Background: The alpha2C-adrenergic receptor plays an important role in the regulation of the sympathetic nervous system and, therefore, blood pressure and heart rate. A deletion polymorphism in its gene (ADRA2C del322-325), ten times more common in black than white Americans, has been associated with a loss of function in vitro and, under controlled study conditions, raised blood pressure and catecholamine secretion. We therefore examined the hypothesis that the ADRA2C deletion variant would alter sympathetic activity and contribute to ethnic differences in blood pressure.
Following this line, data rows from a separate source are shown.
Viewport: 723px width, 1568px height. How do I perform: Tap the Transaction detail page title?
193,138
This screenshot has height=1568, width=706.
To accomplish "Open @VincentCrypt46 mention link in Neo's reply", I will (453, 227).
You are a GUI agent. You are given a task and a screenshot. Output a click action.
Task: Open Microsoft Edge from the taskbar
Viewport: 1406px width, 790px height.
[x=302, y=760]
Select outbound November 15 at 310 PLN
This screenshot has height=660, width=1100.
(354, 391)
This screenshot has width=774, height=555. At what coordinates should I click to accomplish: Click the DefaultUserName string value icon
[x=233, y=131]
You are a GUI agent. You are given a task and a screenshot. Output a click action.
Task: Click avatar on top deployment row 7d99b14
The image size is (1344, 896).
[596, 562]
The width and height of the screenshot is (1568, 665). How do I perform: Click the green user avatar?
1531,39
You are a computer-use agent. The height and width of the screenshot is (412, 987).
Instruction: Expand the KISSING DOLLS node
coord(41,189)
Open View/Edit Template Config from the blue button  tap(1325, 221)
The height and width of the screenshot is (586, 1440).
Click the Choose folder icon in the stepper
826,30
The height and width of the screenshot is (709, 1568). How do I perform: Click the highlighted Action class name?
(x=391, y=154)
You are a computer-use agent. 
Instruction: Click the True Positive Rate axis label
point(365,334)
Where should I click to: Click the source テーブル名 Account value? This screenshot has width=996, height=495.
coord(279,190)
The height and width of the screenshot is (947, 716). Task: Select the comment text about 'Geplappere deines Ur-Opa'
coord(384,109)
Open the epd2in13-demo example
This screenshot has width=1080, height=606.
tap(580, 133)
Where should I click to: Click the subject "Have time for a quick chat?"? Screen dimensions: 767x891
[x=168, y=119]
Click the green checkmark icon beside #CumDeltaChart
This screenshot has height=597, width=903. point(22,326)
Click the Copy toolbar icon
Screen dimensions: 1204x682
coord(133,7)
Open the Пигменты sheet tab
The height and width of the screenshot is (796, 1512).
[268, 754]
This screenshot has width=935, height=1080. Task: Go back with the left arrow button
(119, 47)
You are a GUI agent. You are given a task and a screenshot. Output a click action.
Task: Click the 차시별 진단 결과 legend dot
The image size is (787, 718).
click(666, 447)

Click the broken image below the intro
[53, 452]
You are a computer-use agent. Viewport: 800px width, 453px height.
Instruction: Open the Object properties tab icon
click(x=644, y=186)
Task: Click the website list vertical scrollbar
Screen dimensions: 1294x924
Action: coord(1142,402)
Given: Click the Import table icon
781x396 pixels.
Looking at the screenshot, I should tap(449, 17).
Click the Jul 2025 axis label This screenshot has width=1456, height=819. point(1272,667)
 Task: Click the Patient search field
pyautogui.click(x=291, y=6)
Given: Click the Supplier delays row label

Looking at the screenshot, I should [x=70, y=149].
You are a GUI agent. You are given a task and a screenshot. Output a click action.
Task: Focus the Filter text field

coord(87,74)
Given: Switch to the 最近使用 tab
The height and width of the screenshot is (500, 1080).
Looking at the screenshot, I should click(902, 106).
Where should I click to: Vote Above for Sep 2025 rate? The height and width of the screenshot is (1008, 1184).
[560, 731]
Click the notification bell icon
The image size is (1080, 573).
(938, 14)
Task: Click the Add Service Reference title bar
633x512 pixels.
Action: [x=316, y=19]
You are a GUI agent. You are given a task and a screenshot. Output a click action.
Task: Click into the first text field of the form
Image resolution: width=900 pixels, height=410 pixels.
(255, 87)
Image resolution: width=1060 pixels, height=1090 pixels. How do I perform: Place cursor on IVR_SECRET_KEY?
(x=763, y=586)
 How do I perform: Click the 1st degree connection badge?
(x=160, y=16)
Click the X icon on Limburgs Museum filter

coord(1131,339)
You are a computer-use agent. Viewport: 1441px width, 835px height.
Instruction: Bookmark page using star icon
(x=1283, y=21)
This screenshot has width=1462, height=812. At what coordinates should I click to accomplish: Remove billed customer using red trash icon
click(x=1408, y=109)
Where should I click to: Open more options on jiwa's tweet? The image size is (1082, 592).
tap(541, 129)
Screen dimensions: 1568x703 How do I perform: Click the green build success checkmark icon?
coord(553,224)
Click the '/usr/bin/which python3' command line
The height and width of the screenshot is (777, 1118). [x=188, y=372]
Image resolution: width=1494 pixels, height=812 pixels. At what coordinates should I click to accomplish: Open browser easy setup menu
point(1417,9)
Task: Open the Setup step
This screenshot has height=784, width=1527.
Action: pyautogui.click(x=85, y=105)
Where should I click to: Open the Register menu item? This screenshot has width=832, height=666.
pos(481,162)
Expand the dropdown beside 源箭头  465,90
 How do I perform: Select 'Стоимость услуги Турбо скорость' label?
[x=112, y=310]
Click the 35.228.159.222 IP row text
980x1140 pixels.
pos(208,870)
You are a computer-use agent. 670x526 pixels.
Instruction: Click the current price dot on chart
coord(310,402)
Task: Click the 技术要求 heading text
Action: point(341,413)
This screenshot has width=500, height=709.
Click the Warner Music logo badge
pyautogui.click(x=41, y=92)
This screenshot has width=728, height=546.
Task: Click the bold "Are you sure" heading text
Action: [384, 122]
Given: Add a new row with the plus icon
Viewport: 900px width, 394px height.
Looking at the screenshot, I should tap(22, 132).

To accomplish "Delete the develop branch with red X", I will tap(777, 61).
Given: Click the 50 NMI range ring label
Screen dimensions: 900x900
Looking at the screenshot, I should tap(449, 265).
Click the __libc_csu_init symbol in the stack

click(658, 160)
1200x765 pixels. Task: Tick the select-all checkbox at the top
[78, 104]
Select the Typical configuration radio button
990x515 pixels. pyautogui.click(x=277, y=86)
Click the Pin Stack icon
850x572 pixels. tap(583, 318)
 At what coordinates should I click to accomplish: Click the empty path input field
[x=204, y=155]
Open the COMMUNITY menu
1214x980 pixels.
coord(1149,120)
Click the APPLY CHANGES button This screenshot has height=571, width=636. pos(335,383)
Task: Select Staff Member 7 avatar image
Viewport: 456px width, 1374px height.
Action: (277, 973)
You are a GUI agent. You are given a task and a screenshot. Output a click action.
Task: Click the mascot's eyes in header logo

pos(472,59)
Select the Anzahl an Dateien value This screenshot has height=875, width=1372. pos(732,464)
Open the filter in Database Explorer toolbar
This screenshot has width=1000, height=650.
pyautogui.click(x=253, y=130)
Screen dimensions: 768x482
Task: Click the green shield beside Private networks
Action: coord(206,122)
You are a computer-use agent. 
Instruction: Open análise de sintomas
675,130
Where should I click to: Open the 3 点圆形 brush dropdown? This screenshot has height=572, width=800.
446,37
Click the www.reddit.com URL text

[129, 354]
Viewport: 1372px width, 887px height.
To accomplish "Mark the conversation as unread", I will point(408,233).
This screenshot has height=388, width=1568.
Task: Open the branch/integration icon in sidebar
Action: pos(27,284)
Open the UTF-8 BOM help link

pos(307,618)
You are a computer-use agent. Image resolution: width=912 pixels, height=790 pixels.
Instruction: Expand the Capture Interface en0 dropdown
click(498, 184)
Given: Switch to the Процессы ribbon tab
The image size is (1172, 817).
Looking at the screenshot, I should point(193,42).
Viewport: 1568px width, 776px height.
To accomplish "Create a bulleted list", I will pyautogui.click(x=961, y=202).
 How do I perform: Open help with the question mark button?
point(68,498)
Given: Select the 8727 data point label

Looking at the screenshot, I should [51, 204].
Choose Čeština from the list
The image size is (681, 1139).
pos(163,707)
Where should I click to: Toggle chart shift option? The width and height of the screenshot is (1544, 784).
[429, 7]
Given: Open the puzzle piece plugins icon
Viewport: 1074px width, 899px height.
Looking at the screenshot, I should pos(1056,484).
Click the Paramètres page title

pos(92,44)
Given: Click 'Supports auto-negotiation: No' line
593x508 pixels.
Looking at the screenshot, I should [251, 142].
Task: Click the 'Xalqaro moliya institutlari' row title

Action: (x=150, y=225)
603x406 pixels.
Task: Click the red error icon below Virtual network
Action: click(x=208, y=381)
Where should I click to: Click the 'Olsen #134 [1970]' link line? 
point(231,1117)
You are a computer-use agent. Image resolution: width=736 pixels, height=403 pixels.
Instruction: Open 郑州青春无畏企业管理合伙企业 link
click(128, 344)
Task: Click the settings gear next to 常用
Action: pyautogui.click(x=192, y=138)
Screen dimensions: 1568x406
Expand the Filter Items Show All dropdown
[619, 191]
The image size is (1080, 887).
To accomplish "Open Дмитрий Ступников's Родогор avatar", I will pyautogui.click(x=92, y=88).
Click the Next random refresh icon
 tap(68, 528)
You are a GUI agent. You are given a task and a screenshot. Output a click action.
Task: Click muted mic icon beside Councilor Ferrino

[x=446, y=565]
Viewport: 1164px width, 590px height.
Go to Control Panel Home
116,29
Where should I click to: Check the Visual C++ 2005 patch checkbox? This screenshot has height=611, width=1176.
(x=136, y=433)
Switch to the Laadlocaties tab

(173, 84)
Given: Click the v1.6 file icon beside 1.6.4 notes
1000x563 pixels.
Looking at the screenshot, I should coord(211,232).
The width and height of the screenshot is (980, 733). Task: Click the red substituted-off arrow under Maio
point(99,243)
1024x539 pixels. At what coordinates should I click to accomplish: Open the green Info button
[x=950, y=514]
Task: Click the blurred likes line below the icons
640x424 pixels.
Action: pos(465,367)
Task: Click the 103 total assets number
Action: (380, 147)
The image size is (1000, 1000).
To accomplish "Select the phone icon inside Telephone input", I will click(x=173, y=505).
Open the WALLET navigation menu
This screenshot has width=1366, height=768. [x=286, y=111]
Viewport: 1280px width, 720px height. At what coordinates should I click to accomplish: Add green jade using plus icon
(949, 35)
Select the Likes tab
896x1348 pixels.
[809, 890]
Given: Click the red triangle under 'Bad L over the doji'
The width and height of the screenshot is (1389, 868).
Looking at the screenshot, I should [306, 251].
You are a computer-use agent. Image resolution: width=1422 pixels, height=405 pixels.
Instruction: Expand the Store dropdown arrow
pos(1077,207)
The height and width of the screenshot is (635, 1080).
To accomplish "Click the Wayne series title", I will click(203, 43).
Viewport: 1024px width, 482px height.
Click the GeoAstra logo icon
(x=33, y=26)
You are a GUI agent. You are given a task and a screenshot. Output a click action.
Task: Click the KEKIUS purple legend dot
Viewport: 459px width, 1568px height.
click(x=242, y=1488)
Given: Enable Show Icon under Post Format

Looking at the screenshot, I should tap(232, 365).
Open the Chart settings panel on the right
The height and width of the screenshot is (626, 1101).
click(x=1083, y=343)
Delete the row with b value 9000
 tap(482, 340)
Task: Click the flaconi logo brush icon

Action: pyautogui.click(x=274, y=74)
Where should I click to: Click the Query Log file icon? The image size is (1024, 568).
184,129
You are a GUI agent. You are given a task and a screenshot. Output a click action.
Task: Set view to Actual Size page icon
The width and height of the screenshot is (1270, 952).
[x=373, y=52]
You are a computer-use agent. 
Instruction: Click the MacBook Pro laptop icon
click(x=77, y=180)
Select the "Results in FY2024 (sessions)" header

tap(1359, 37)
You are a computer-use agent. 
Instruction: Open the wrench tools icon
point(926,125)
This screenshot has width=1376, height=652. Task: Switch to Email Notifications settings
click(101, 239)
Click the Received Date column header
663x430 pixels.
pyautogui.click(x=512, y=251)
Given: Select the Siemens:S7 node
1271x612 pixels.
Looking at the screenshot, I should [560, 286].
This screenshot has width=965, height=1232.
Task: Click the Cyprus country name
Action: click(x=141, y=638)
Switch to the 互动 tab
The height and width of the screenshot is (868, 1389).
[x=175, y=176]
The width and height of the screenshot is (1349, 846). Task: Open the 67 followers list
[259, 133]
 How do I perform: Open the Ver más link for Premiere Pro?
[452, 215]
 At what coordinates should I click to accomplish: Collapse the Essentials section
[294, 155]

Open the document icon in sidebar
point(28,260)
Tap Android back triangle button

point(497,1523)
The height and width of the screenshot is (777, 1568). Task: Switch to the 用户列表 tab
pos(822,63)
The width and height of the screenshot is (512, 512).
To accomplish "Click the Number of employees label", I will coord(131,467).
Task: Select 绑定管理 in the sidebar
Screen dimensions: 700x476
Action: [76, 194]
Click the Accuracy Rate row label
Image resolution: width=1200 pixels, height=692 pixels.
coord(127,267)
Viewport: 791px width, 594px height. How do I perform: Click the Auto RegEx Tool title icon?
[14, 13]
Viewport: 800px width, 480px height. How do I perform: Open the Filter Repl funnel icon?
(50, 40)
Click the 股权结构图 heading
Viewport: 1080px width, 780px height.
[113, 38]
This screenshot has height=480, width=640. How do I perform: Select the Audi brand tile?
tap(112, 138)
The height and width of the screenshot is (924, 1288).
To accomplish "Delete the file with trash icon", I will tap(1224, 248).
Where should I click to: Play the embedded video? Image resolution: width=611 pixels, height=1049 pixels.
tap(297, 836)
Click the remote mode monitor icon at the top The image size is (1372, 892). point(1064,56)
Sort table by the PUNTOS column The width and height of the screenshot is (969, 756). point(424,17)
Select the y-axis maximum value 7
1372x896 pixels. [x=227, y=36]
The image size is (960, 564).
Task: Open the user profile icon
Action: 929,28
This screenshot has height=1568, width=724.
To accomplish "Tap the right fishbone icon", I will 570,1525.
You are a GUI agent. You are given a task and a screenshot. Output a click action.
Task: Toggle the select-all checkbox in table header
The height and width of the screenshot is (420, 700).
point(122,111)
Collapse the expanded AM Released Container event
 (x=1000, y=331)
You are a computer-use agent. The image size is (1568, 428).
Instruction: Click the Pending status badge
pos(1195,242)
Methods: We measured resting plasma norepinephrine and epinephrine concentrations, blood pressure and heart rate in 224 healthy subjects (127 whites), and determined their ADRA2C del322-325 genotype. Additionally, we analyzed heart rate variability (HRV) in a subgroup of 50 black subjects.
Results: Systolic (SBP) and diastolic blood pressure (DBP) were higher in blacks than whites [difference (95% confidence interval), 4.4 (1.5-7.4) mmHg, P = 0.003; and 2.7 (0.7-4.6) mmHg, P = 0.01, respectively]. Norepinephrine concentrations did not differ among subjects with 0, 1 and 2 copies of the deletion variant [median (interquartile range), 185.0 (147.5-269.8), 200.0 (154.9-257.0) and 173.8 (158.5-235.8) pg/ml, respectively; P = 0.54]. Similarly, none of the HRV parameters differed among the genotype groups. In multiple linear regression analyses adjusting for multiple covariates, the deletion genotype was not associated with SBP or DBP. In contrast, black ethnicity was associated with higher SBP (P = 0.001) and DBP (P = 0.005).
Conclusion: The ADRA2C deletion polymorphism had no effect on markers of resting sympathetic activity and cardiovascular measures, and did not account for ethnic differences in blood pressure.